Item position entries:

====

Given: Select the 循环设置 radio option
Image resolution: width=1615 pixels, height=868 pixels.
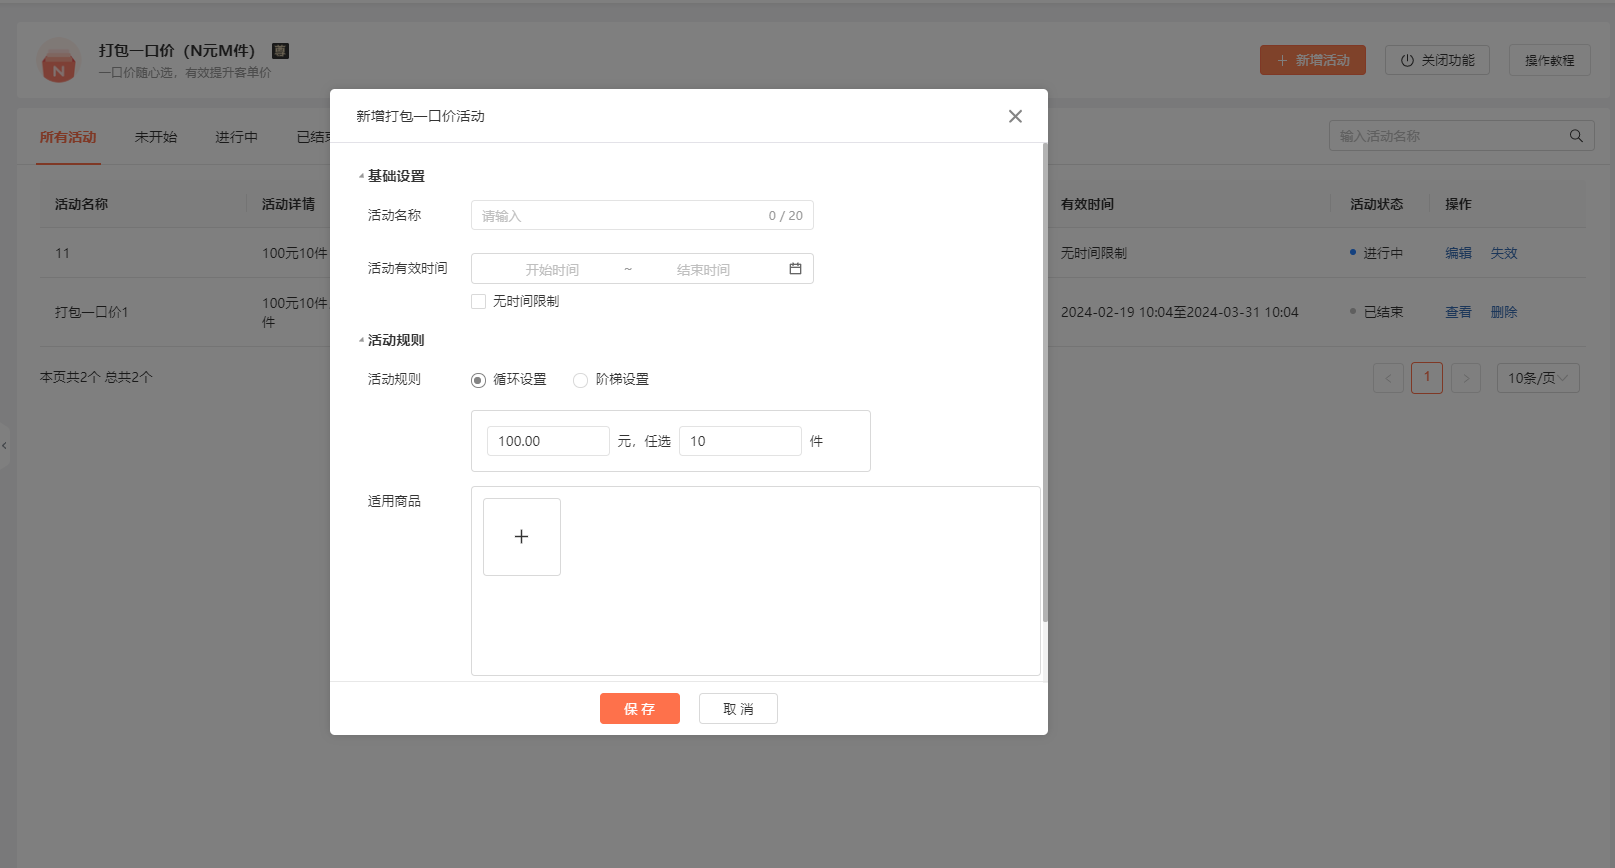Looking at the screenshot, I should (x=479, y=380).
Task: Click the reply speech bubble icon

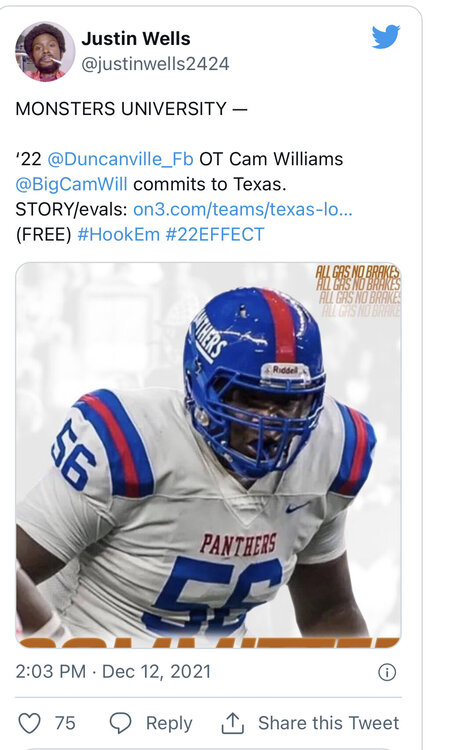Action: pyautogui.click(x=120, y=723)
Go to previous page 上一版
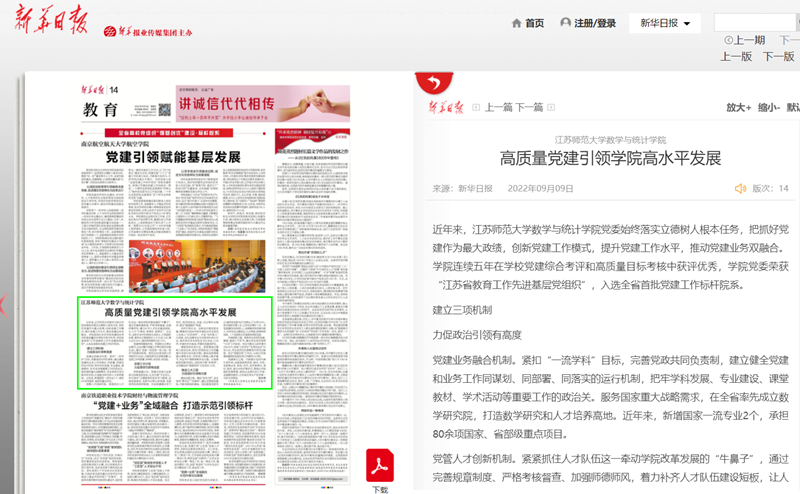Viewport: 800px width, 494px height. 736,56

====

Prompt: Reproduce every line of the entries above word for word, omitting the pictures.

Exercise response:
Given: Select the 循环设置 radio option
Image resolution: width=1615 pixels, height=868 pixels.
Looking at the screenshot, I should (x=479, y=380).
Task: Click the reply speech bubble icon

Action: pyautogui.click(x=120, y=723)
Go to previous page 上一版
Viewport: 800px width, 494px height. 736,56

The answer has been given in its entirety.